Existe um ponto-chave no passado de André. Em 1983, o ano da guinada, ele sentiu a necessidade de virar monge. É fácil visualizá-lo... Os mantras, a fumaça espiralada dos incensos, a raspagem do cabelo, a indumentária açafranada. É fácil visualizar o seu sorriso ao mesmo tempo alegre e triste: alegre devido aos encontros semanais com a iluminação, triste devido à consciência do mal onipresente que se alastrava pelo mundo.
Época em que ele escutou uma conversa reveladora-meio-profética entre um padre e o Mestre Prabhupada, o que fez com que André não perdesse tempo e fundasse para si uma aura de tranquilidade, de comunhão com o humanismo. A juventude e as emoções dele no trabalho íntimo da garimpagem de referências, garimpagem de novos pontos de vista buscas que todos nós (comunistas ou fascistas, Sargentos Garcia ou Zorros) jamais cessaremos de fazer.
a capital, o interior

André se experimentou em Porto Alegre por vinte anos. Foi vendedor na Rua da Praia e depois abriu um restaurante indiano no Bom Fim, Rua Tomaz Flores.

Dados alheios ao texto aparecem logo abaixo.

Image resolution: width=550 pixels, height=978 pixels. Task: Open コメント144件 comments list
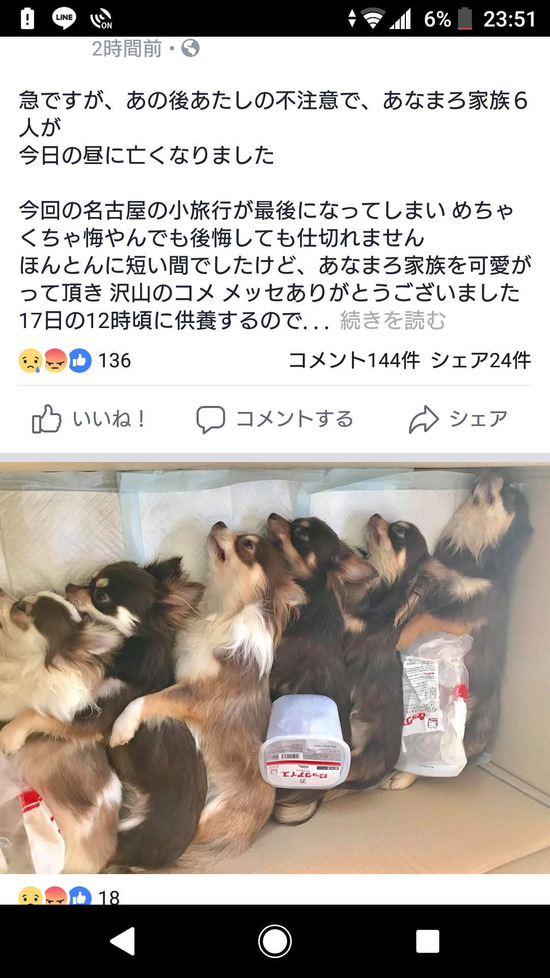coord(354,361)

Fez ainda bicos de figurante em pelo menos duas ocasiões. 1) Na metade dos anos 80, dá para vê-lo numa das gravações de fim de ano da Rede Globo, as mãos dele no gingado da música. 2) É possível também avistar André num dos videoclipes da banda Graforréia Xilarmônica, ele aparece de relance atrás de um anão, “eu pesava 108 kg naqueles dias”.
De volta a Caxias, logo em frente ao seu atual local profissional, André vendeu incensos e itens xamânicos durante muito tempo. “O problema foi que no governo Guerra a gente não conseguiu mais vender ali, por causa duma reforma no prédio.” Eis então que a Periquito da Sorte Loterias teve a presença de espírito de contratar André, que há três anos está ali com as suas quatro mãos, o trabalhador com o maior número de sorrisos por minuto da Av. Júlio.

o Bhagavad-Gita, a luz

O texto Bhagavad-Gita tem a ver com os hindus, com Krishna, com a sublime canção. E tem a ver com André, que busca nessa leitura o aprofundamento das sensibilidades, o avanço irreversível do eu. Um eu que talvez a Periquito da Sorte Loterias não tenha a sorte de conhecer por completo. Um eu que, ao longo das horas vagas e das eventuais insônias, permanece focado na autoinstrução sobre a sociedade, sobre o homem, sobre a história do mundo. Um eu que, além das quatro mãos trabalhadoras, possui no próprio nome quatro pontos intensos de luminosidade: André Ribeiro da Luz.